Extract
This is a great topic Donnell. It is one of those pink elephants in the church. LoL. Most people dont admit to it or want to deal with it because as believers we are supposed to be filled with so much joy. And if we are leaders we are supposed to be strong. The truth is that i have been struggling with depression for years. Up and down with my weight and at times i am so drained it feels like i am carrying boulders around. I was a functioning leader of the church laying hands on the sick and seeing them recover. Mentoring and ministering watching the captives being set free and still in bondage to depression. I would try to go to the pastor only to be given pep talk and a scripture and brushed off. Giving and giving till i couldnt give anymore! So i left the church. I went into seclusion 4 about 2 yrs. Its like a neverending tiredness. Everything was at a standstill! And the whole gets dug deeper and deeper. It is real. Im just rejoining the world trying not to fall back. My mistake was thinking that giving and staying busy was the solution when it was actually the problem. Also seclusion because of hurt and lack of trust. This is the first i have heard of getting to the root instead of diagnosing the problem and medicating or just treating the symptoms.
07/30/10 @ 17:38
Comment from:
D. Duncan [Member]
Amen Nina. I didn't acknowledge the issue until I fully understood it from the article posted on our website. Depression is real and we have to respond to it.

Given records
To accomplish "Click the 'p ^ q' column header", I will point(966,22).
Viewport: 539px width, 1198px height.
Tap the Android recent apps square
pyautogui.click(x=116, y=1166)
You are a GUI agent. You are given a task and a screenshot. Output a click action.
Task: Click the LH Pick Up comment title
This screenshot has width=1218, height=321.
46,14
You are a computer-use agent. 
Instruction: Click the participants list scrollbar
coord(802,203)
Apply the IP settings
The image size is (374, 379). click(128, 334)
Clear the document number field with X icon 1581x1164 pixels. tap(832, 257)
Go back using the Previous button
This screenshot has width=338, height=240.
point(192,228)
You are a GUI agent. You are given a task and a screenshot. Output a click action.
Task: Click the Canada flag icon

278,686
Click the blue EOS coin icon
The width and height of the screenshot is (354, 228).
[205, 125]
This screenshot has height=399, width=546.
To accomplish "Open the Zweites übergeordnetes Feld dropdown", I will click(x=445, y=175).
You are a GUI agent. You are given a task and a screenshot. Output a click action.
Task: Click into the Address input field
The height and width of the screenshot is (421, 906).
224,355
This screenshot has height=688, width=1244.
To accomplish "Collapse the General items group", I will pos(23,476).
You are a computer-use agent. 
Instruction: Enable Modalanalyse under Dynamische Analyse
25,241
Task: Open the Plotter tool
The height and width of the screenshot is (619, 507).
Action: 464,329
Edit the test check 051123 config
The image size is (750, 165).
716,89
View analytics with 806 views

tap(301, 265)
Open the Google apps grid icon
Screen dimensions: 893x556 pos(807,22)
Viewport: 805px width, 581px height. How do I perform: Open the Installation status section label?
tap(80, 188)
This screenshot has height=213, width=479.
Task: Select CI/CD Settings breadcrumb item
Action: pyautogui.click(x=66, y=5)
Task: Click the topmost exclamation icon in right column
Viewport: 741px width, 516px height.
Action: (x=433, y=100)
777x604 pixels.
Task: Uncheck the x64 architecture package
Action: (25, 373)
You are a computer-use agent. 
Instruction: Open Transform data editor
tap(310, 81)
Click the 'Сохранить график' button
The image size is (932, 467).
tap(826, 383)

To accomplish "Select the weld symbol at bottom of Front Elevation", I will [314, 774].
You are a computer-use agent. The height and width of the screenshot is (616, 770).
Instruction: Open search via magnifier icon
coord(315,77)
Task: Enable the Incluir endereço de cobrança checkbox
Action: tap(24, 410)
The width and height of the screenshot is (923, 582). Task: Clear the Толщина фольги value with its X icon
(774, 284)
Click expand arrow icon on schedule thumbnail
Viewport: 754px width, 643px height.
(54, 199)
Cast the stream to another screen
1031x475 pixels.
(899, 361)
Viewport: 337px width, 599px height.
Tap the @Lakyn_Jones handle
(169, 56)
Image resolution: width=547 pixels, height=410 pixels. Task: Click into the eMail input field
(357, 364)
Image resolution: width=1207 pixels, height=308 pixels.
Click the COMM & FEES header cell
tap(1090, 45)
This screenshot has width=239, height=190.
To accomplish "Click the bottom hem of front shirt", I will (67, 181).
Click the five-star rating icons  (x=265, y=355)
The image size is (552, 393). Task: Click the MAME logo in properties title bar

Assignment
Say whether each statement below agrees with the comments on depression, answering yes or no and quoting the words from those comments that decide it.
1. The writer of the first comment left the church.
2. The pastor sent the writer of the first comment to a counselor.
3. D. Duncan came to understand the issue through an article on their website.

Reply
1. Yes: "So i left the church."
2. No: "I would try to go to the pastor only to be given pep talk and a scripture and brushed off."
3. Yes: "I didn't acknowledge the issue until I fully understood it from the article posted on our website."